问题
Here is the lxml, it's saved as sample.html.
<html>
<body>
<div class ="ecopyramid">
<ul id ="producers">
<li class ="producerlist">
<div class ="name">A1</div>
<div class ="number">100000</div>
</li>
<li class ="producerlist">
<div class ="name">B1</div>
<div class ="number">100000</div>
</li>
</ul>
<ul id ="primaryconsumers">
<li class ="primaryconsumerlist">
<div class ="name">A2</div>
<div class ="number">1000</div>
</li>
<li class ="primaryconsumerlist">
<div class ="name">B2</div>
<div class ="number">2000</div>
</li>
</ul>
<ul id ="secondaryconsumers">
<li class ="secondaryconsumerlist">
<div class ="name">A3</div>
<div class ="number">100</div>
</li>
<li class ="secondaryconsumerlist">
<div class ="name">B3</div>
<div class ="number">98</div>
</li>
</ul>
<ul id ="tertiaryconsumers">
<li class ="tertiaryconsumerlist">
<div class ="name">A4</div>
<div class ="number">80</div>
</li>
<li class ="tertiaryconsumerlist">
<div class ="name">B4</div>
<div class ="number">50</div>
</li>
</ul>
</body>
</html>
Here is the code to navigate through the sample.html above:
from bs4 import BeautifulSoup
with open("sample.html", "r") as sample_pyramid:
soup=BeautifulSoup(sample_pyramid, "lxml")
soup_object = soup.find("ul", id="secondaryconsumers")
print soup_object.li.div.string
So in this code I am able to first specify the parent location of the text "A3" first by the tag "ul" and id "secondaryconsumers", then in the print command I specify further by the ".li.div.string" suffix and output the desired text of "A3". My questions are as follows:
1) How do I code in order to call/print the text "B3" in this example?
2) How do I code in order to call/print the text "98" (below "B3") in this example?
I have tried many things with no success, I am able to call the first text object through the navigation, but not the second text object within the shared tags.
Any thoughts?
回答1:
You can use CSS selectors to get names and numbers:
names = soup.select('ul#secondaryconsumers > li.secondaryconsumerlist > div.name')
numbers = soup.select('ul#secondaryconsumers > li.secondaryconsumerlist > div.number')

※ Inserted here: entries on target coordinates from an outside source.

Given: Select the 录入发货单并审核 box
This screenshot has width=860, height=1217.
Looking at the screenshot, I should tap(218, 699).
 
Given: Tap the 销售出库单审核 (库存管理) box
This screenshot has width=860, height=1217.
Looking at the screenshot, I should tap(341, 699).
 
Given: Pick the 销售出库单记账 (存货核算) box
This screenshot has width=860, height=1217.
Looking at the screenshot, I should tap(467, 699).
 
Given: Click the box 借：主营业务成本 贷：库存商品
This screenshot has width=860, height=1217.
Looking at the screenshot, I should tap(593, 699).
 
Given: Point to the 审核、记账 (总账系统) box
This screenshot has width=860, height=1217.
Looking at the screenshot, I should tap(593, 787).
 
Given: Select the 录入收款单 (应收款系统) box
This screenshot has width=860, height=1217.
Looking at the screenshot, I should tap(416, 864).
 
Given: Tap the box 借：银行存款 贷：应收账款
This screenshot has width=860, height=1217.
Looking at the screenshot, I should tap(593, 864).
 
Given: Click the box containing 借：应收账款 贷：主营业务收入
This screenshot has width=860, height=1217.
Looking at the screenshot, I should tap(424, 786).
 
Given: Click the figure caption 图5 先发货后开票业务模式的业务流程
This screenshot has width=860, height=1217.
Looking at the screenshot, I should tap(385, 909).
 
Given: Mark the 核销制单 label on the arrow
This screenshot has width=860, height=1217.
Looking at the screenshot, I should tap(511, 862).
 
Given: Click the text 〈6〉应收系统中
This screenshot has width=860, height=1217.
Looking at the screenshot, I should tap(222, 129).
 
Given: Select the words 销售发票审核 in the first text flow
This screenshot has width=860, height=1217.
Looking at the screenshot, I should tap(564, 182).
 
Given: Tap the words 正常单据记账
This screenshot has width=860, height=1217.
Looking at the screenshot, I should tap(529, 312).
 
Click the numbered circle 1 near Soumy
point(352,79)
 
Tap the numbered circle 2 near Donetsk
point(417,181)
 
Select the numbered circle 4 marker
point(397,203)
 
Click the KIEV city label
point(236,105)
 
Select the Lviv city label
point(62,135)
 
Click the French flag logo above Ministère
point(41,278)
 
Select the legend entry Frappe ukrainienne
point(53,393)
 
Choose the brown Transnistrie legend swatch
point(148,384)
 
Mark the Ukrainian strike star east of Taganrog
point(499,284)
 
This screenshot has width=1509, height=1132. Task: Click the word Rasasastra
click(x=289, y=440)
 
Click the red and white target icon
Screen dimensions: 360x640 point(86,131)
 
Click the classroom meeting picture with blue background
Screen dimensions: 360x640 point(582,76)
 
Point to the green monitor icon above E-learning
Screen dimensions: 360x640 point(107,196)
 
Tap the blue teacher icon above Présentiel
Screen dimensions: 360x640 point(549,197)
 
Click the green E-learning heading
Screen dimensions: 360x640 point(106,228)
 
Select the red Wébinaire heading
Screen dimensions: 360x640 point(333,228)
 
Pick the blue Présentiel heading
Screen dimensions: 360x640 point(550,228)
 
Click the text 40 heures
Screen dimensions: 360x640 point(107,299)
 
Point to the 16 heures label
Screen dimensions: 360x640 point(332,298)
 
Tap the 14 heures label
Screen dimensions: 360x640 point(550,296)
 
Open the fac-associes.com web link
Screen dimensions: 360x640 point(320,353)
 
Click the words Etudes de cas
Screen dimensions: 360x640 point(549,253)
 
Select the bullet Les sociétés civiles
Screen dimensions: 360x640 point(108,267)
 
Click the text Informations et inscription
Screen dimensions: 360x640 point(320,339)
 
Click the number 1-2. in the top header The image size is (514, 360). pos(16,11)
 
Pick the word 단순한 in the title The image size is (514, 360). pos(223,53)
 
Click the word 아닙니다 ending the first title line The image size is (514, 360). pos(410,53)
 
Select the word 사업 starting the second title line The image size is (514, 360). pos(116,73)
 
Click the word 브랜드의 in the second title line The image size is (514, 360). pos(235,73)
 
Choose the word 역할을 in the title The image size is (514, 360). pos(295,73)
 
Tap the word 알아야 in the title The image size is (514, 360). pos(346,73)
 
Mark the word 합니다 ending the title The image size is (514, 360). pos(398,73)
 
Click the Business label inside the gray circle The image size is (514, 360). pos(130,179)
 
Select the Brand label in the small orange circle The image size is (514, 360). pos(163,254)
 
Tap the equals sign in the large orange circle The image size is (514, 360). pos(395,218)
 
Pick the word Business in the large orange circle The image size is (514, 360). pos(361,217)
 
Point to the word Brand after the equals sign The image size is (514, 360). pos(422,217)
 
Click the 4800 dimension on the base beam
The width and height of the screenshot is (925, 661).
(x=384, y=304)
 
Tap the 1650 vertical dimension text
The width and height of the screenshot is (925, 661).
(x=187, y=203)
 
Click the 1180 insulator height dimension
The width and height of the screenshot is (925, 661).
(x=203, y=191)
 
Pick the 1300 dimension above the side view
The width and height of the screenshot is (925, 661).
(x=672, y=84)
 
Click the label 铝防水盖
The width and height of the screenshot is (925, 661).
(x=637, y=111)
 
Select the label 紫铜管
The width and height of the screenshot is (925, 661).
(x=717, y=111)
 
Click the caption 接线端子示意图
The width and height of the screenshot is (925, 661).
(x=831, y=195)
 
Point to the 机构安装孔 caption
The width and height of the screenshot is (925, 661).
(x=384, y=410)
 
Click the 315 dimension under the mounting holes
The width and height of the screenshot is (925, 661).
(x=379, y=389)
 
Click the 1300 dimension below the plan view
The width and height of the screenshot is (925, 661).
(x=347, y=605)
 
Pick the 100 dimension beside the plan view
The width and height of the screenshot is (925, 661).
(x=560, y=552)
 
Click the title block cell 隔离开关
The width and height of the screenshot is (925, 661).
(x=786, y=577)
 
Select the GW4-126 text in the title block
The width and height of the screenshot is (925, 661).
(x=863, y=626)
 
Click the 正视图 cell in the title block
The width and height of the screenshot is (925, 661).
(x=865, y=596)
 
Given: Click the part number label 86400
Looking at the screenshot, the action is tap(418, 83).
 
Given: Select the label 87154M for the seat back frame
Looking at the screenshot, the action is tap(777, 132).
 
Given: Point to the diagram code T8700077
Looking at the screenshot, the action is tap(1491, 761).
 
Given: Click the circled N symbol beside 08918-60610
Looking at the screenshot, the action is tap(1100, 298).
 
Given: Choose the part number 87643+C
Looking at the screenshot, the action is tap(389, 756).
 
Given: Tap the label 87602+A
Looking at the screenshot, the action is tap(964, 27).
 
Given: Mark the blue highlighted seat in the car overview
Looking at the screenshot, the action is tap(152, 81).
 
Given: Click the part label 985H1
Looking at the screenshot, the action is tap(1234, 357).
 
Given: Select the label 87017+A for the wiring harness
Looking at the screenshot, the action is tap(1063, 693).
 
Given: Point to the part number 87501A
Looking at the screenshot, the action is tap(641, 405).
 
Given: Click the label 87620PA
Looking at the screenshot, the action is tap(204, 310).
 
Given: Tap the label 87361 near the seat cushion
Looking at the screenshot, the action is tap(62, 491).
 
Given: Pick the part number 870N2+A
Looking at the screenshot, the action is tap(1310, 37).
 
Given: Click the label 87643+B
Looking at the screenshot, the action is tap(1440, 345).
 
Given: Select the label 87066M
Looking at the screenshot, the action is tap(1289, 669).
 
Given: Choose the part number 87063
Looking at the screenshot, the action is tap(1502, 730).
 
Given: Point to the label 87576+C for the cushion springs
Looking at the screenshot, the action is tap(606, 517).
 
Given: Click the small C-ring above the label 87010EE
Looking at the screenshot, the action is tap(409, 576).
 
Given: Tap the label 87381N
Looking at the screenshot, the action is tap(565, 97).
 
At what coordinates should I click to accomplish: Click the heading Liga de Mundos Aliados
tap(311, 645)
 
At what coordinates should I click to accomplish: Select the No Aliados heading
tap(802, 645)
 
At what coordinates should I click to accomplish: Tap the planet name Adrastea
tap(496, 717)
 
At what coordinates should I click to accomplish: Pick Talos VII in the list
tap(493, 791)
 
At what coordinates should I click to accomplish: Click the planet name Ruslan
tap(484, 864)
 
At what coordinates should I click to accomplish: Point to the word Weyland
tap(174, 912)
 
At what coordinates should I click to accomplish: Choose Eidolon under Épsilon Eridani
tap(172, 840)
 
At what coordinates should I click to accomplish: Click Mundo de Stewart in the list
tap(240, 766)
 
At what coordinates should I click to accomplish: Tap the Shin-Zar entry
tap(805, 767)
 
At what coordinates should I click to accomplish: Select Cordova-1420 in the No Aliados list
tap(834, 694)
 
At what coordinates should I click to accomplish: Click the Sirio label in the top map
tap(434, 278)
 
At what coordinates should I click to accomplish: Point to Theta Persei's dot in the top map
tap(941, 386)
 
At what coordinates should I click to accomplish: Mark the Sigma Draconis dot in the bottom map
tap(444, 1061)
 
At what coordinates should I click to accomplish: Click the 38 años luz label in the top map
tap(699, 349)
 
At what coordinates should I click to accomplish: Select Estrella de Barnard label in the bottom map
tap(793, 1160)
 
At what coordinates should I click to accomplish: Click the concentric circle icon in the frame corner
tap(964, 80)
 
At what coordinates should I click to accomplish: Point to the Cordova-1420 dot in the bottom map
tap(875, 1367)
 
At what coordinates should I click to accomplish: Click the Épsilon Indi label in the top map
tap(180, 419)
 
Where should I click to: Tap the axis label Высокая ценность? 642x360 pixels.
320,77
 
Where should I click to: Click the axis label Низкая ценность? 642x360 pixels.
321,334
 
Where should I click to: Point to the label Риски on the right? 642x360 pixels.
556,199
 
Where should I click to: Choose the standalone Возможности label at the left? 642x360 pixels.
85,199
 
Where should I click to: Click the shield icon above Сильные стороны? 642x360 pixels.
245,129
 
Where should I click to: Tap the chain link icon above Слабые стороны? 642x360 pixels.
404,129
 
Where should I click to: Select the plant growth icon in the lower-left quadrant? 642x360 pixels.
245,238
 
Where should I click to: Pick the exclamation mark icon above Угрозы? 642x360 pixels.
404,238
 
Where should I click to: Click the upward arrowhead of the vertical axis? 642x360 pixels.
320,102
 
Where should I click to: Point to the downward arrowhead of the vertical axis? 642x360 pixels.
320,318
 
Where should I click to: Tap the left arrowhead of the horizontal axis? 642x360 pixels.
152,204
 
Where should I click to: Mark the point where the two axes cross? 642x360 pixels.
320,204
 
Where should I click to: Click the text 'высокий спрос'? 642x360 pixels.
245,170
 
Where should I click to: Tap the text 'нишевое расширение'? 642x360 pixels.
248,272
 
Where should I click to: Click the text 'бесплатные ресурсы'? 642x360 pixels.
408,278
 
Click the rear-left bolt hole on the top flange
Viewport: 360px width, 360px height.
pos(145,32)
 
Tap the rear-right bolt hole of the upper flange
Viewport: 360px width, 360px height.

print [name.text for name in names]
print [number.text for number in numbers]
Prints:
[u'A3', u'B3']
[u'100', u'98']
Example code for the follow-up question in comments:
from bs4 import BeautifulSoup
data = """
<div class="span9">
<table class="result-data table" border="0">
<tbody>
<tr class="result-item highlighting">
<td class="result-category" scope="row">Name:</td>
<td class="result-value-bold" colspan="4" itemprop="item">
Robin Hood
</td>
</tr>
</tbody>
</table>
</div>
"""
soup = BeautifulSoup(data)
print soup.find('td', class_="result-value-bold").get_text(strip=True)
prints Robin Hood
.
Or, alternatively first find parent table
and tr
:
table = soup.find('table', class_='result-data')
tr = table.find('tr', class_='result-item')
print tr.find('td', class_="result-value-bold").get_text(strip=True)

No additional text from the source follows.